Aww, she's darling! Does she like it?


----------



## Jammies (Apr 4, 2009)

*She hasn't said, but she doesn't seem to mind anything we put on her. I guess since she thinks she's a people, she figures she should wear clothes too!:dance:*


----------



## Scooter's Family (May 23, 2008)

She looks cute!!!


----------



## davetgabby (Dec 29, 2007)

Let us know when you get her a winter coat and boots. lol She is adorable as ever.


----------



## Evye's Mom (Dec 16, 2008)

Jammies looks adorable in her hoodie. She looks like she likes it. So cute !!


----------



## Jammies (Apr 4, 2009)

*Dave...I kinda sorta fibbed to you before saying that she still had some apricot coloring(notice I spelled coloring correctly) on her ears.

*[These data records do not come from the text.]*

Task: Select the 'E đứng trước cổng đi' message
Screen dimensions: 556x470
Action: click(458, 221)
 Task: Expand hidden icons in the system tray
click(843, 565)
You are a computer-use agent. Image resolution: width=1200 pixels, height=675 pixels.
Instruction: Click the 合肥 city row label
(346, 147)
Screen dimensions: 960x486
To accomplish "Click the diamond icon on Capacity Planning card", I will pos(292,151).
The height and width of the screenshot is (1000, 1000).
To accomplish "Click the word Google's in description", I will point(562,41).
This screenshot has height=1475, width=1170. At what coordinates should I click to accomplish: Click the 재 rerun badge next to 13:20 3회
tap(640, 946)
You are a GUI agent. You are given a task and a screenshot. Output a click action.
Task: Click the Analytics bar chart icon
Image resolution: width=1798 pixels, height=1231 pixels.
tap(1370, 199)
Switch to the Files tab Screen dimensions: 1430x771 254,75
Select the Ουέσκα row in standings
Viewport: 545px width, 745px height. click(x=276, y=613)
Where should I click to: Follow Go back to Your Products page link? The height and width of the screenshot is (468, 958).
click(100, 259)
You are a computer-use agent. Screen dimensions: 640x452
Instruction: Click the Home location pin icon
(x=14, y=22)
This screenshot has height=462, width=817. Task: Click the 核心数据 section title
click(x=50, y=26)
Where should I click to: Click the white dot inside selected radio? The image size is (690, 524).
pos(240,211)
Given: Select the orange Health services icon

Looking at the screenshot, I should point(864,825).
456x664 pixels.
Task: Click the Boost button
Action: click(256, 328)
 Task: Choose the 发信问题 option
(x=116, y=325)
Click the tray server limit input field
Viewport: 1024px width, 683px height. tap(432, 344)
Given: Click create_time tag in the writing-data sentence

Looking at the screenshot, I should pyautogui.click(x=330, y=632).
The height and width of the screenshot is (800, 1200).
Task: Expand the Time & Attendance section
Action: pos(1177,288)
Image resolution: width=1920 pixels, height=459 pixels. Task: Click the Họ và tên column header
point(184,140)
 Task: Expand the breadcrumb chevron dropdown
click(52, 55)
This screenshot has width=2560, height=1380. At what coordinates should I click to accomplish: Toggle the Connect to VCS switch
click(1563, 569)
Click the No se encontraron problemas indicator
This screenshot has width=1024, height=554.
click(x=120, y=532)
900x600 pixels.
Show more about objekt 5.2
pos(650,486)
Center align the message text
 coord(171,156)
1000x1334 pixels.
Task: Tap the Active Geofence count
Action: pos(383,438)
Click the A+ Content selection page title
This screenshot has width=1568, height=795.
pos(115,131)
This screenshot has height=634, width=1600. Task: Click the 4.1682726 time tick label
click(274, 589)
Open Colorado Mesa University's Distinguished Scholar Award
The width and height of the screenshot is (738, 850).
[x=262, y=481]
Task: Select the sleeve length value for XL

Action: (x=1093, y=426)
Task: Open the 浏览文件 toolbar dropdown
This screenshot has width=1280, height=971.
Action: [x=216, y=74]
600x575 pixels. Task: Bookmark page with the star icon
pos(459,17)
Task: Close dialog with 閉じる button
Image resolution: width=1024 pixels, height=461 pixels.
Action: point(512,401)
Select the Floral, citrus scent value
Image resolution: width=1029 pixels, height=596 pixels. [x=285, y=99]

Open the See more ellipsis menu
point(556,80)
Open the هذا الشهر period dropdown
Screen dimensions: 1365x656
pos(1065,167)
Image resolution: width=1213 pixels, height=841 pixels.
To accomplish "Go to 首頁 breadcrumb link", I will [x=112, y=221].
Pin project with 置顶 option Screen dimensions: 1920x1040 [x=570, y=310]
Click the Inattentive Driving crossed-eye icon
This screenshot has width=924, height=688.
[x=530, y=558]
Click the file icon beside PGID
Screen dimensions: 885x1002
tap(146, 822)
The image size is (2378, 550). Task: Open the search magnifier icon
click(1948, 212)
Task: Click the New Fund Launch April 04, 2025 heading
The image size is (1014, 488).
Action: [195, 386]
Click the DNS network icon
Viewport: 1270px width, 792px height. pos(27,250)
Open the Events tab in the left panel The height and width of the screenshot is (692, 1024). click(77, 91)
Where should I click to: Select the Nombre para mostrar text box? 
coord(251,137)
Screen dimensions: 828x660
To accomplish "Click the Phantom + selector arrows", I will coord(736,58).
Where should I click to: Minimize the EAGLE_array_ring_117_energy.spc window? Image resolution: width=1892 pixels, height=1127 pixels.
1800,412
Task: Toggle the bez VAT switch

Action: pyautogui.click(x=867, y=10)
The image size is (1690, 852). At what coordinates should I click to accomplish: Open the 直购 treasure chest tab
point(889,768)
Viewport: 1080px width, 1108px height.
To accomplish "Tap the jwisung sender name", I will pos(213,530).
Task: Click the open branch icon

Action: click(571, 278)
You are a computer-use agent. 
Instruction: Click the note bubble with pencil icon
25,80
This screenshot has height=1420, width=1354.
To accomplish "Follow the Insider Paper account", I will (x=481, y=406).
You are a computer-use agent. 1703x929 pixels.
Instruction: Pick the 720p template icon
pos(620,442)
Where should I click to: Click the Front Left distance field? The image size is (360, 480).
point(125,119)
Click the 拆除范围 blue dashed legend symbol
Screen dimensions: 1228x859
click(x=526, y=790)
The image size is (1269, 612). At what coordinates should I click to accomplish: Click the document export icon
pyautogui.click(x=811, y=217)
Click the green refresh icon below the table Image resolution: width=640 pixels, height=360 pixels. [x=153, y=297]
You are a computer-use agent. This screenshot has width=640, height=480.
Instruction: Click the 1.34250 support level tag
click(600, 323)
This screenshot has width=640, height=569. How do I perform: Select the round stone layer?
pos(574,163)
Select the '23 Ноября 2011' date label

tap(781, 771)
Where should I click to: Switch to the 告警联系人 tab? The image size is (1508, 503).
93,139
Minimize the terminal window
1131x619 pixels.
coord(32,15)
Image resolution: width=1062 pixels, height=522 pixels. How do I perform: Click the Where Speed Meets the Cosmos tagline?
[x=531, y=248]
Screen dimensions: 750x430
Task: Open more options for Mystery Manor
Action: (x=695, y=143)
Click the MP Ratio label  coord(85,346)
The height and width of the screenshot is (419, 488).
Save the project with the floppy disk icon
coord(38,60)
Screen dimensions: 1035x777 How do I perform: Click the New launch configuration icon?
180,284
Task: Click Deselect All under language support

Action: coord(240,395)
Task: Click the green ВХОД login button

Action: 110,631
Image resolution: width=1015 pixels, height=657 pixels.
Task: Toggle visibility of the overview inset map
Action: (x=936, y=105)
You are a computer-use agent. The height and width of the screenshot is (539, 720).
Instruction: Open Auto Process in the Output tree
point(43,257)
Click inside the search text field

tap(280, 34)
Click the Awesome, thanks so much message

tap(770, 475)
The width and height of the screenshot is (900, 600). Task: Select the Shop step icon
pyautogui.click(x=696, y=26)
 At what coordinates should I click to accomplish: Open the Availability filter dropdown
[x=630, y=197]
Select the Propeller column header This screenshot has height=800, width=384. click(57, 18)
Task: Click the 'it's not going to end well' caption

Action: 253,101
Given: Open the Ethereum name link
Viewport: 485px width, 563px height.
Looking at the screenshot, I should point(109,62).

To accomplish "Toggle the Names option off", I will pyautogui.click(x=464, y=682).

She actually has quite a bit of it on her head, as you can probably see in the pictures.
If I thought she was a velcro dog before, I don't know what she is now. I think she is gorilla glued to me.....not saying that I mind or anything!
Jammies thought her Uncle Dave was getting her a winter coat and boots....the poor thing is going to be disappointed now! Her daddy, the one who said he would never put clothes on a dog, will buy it I'm sure!!!*
:biggrin1:


----------



## gelbergirl (Jun 9, 2007)

She looks great! I adore her!


----------



## HavaneseSoon (Nov 4, 2008)

Awwwwwwwwwwwwwwwwww!!! I love hoodies! Dexter will have one soon for the winter.


----------



## murphymoesmamma (Apr 1, 2009)

Jammies I adorable! Her brother Murphy thinks so too!


----------



## marb42 (Oct 19, 2008)

Awwww. She looks so cute!


----------



## marjrc (Jan 13, 2007)

Hey Jammies! You are looking good, girl !! I love the colors of her hoodie, Debbie.


----------



## Renee (Mar 27, 2008)

Jammies looks so CUTE in her hoodie!! I wish mine liked to wear clothes.
I put Miley's halloween costume on her the other day and she acted like a bull trying to get a rider off her back.
I guess we will have to bribe with treats everyday so that by Halloween, she will want to wear it.


----------



## LuvCicero (Mar 31, 2008)

She looks darling in her hoodie...and looks like she knows it.


----------



## Drew"s Mom (Jul 29, 2009)

She looks beautiful in her hoodie.


----------



## Jammies (Apr 4, 2009)

*Jammies says thank you all for your kind comments. She's funny. In the morning, she shivers before she ever gets close to the door and then I get her hoodie and put on her. She's a piece of work I tell ya! Oh, how I love that little girl!:kiss:*


----------



## JeanMarie (Mar 2, 2008)

Omg...what a cutie-patootie!


----------